J'en ai eu la preuve dans sa réponse à la lettre du comte de Bernstorff, qui l'appelait à Copenhague. L'autorité bien grave du témoignage de l'homme plein de génie, de lumières et de vertu qui lui écrivait, ne l'a point empêché de rejeter de prime abord l'appât des choses extraordinaires, qu'on offrait à sa curiosité et à son jugement.
Le philosophe le plus dépouillé de préjugés, n'aurait pas désavoué les doutes et les réflexions pleines de sagesse avec lesquelles il combattait les dangers de la crédulité. Mais il est pourtant revenu assez convaincu de la vérité de ce qu'on lui avait dit à Copenhague, quoiqu'on ne l'ait pas admis à éprouver lui-même la valeur de ces mystères.
Ils consistaient en certaines révélations obscures et énigmatiques, que les initiés recevaient pendant leurs prières, et dont les solutions étaient données en songe aux personnes avec lesquelles ils étaient en rapport intime sur ces objets.
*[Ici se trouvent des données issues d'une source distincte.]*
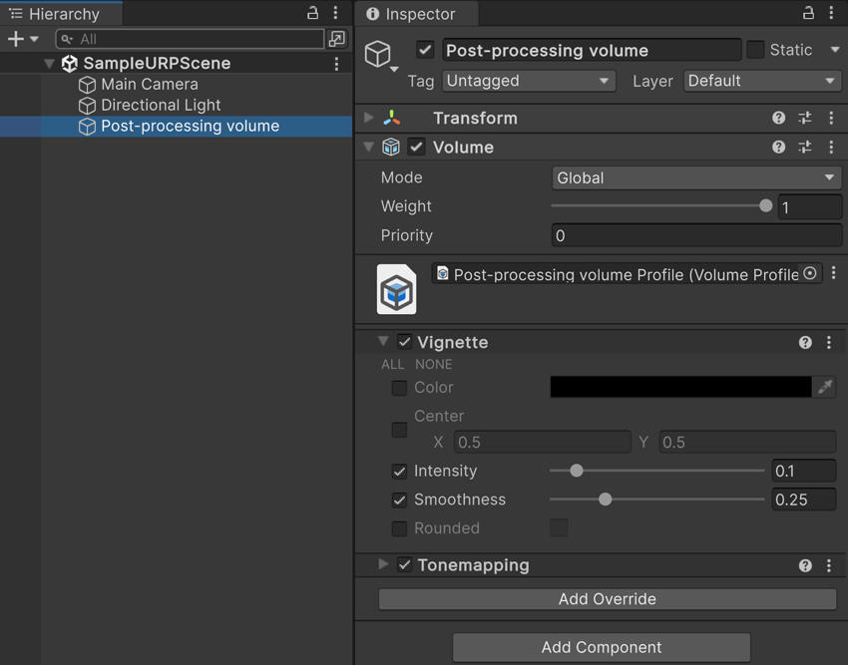Open the Layer dropdown showing Default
Cette communication de lumières s'opérait de préférence entre maris et femmes, et comme c'étaient ces dernières qui donnaient les explications, le tout m'a paru une intrigue, à l'aide de laquelle les femmes ou leur directeur en chef, gouvernaient les maris.
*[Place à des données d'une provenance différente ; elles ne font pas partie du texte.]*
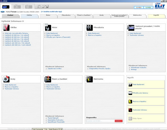Click the blue car vehicle icon
This screenshot has height=130, width=167.
click(6, 6)
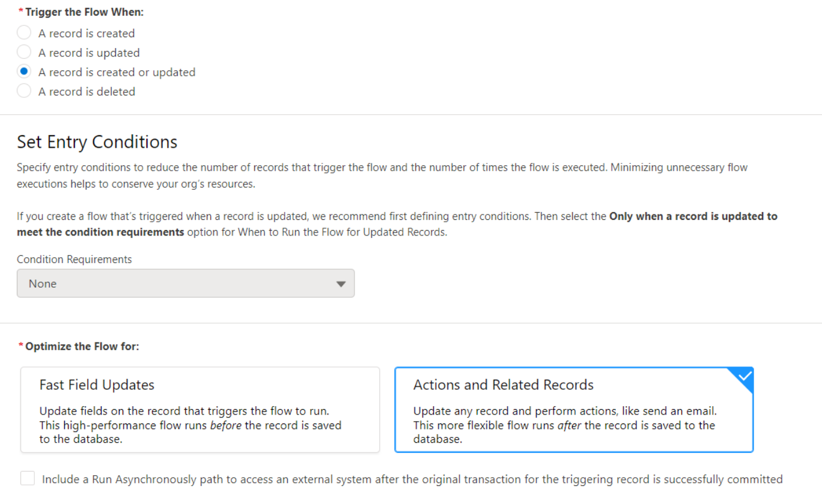Click the Condition Requirements dropdown arrow
The height and width of the screenshot is (501, 822).
click(341, 284)
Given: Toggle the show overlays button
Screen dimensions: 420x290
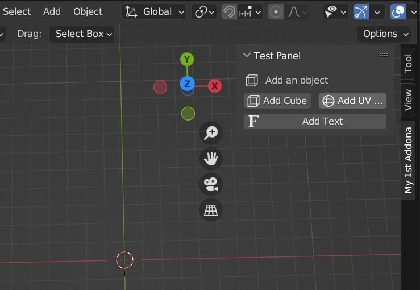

On a assuré Lavater, que, dans des circonstances très-importantes, on avait reçu par ces moyens miraculeux des prédictions, des éclaircissements et des conseils admirables, et on en avait accordé à lui-même d'assez curieux et d'assez flatteurs, pour exciter son attente et obtenir provisoirement sa confiance.
Il n'a point voulu me dire en quoi ces éclaircissements consistaient, mais il m'a affirmé en avoir reçu de très-vrais sur le passé et de très-étonnants sur l'avenir; tout ce qu'il m'a confié avoir appris d'eux, c'est que son âme avait joué jadis plusieurs rôles considérables; qu'il avait été le roi Josias dans le Vieux Testament; dans le Nouveau, Joseph d'Arimathie; et Zwingli, en dernier lieu; car ces messieurs croyaient à la métempsycose, et je suis fâché de n'avoir pas noté la liste fort plaisante des âmes voyageuses de plusieurs grands personnages. Je me rappelle seulement que Frédéric II a été saint Luc.
Toutefois, je dois rendre la justice à Lavater que sa conviction de la réalité des mystères, qui se célébraient en Danemark, a été achevée et déterminée par l'accomplissement fortuit de quelques prédictions, qui lui ont été faites, et surtout par des confirmations assez singulières de plusieurs points de cette doctrine mystérieuse, lesquelles lui ont été données par la bouche d'un somnambule.
C'était un jeune garçon de neuf à dix ans, nommé Hermann, qui se trouvait dans un village près de Zurich, et qui, tombé dans un somnambulisme naturel, n'avait qu'un cri après Lavater, qu'il n'avait jamais vu. Étant allé le trouver, cet enfant non-seulement l'a d'abord reconnu, mais lui a répété un grand nombre de toutes les choses qu'il avait entendues à Copenhague, ce qui, à moins d'admettre la réalité du merveilleux, ne peut s'expliquer que par la supposition, que l'indiscrétion de Lavater et de ses confidents a donné à de mauvais plaisants l'idée de se moquer de lui par le moyen de cet enfant, qu'ils avaient sans doute endoctriné. Mais ce que je n'entreprendrai point d'expliquer, c'est ce qu'il a écrit à une dame de ses amies intimes, avant qu'on ait pu prévoir les désastres de la Suisse. Voici ce que dit cette lettre: «J'ai appris par la bouche de notre Seigneur même, que je mourrai martyr, après avoir souffert de grandes peines et vu des choses que tant de personnes désirent de voir, et qu'elles verront pour leur malheur. Puisse ma mort attester la certitude, que le Seigneur daigne parler encore aux mortels!»